Cadenas, bâches, molosses des deux genres - canin et humain - bouclent depuis janvier les dix hectares et protègent les tableaux du milliardaire d’un tout-venant qui se risquerait à moins de 5 mètres des remparts. Pour déloger les campeurs, dont les droits ne tiennent qu’à l’usage, mais qui en trente ans ont investi dans des chalets, voire touchent l’APL, l’apprenti hobereau a trouvé mieux que l’indemnité qu’ils demandent : il a loué les services d’une milice, une équipe de "sécurité" spécialisée dans la guerre à l’usure, et lui a abandonné le parc.
Les méthodes du patron reprises par le châtelain
L’équipe alors se transforme en bruyants fêtards, semant la panique en 4x4, à coups de klaxon et de pétards, cassant des portails, activant les décibels en pleine nuit... Le harcèlement a payé puisqu’il ne resterait qu’une quinzaine de campeurs, dont certains, soutenus par le Secours catholique et le DAL, ont cessé de s’alimenter ou porté plainte. Mais, pas plus que Duménil - résidant d’ordinaire en Suisse - ne peut légalement expulser sans avis préfectoral, les plaintes n’aboutiront. Le jugement d’expulsion aura lieu le 11 mai au tribunal d’instance de Beauvais.

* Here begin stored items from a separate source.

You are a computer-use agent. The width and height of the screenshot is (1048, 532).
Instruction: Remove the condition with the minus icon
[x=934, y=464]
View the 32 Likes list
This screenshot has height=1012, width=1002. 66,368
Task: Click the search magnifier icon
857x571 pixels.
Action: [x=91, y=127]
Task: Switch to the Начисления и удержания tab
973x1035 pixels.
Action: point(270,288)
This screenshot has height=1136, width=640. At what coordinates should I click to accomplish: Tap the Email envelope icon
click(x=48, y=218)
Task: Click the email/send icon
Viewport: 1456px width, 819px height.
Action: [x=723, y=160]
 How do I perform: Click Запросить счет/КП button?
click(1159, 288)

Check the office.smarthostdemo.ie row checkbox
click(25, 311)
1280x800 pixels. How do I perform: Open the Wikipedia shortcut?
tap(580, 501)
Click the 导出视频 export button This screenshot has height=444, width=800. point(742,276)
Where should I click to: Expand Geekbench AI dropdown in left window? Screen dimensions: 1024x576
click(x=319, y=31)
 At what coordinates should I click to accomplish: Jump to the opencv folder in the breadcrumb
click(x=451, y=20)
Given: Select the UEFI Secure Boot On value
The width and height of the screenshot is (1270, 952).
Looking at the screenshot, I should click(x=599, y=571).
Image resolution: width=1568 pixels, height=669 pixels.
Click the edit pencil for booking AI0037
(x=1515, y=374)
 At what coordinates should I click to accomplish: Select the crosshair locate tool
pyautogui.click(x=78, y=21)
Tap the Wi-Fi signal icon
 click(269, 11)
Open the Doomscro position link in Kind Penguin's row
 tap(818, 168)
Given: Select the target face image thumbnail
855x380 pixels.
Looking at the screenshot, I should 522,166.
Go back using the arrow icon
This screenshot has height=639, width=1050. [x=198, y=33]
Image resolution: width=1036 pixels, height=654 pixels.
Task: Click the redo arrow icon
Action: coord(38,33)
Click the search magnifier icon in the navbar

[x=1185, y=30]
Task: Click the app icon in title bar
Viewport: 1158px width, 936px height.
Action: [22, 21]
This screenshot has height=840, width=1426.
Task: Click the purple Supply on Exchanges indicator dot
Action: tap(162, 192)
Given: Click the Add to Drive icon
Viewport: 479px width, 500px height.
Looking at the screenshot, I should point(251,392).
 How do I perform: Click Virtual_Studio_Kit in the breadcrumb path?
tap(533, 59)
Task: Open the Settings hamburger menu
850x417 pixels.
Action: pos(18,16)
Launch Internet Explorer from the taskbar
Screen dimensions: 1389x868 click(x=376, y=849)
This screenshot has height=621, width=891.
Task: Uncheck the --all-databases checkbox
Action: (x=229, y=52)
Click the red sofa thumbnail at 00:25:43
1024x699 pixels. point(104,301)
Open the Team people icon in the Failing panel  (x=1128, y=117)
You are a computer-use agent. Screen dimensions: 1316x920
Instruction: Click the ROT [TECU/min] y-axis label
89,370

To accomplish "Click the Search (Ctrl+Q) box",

L’ex-propriétaire, qui contre un petit loyer cédait une partie de son parc, témoignera-t-elle au procès contre un acheteur acceptant le rabais, mais pas la contrainte qu’il induit ? Un méchant comme on les aime au cinéma, introverti, collectionneur, indifférent à la misère (quel rôle pour Michael Lonsdale !), et dont on ne serait pas étonnée qu’il fît un jour les frais de l’exaspération populaire ? Pour peu que les expulsables trouvent des catapultes, de l’huile bouillante, des renforts... et que l’homme y soit - car il n’est pas à une maison près -, le spectacle pourrait valoir celui du Puy-du-Fou.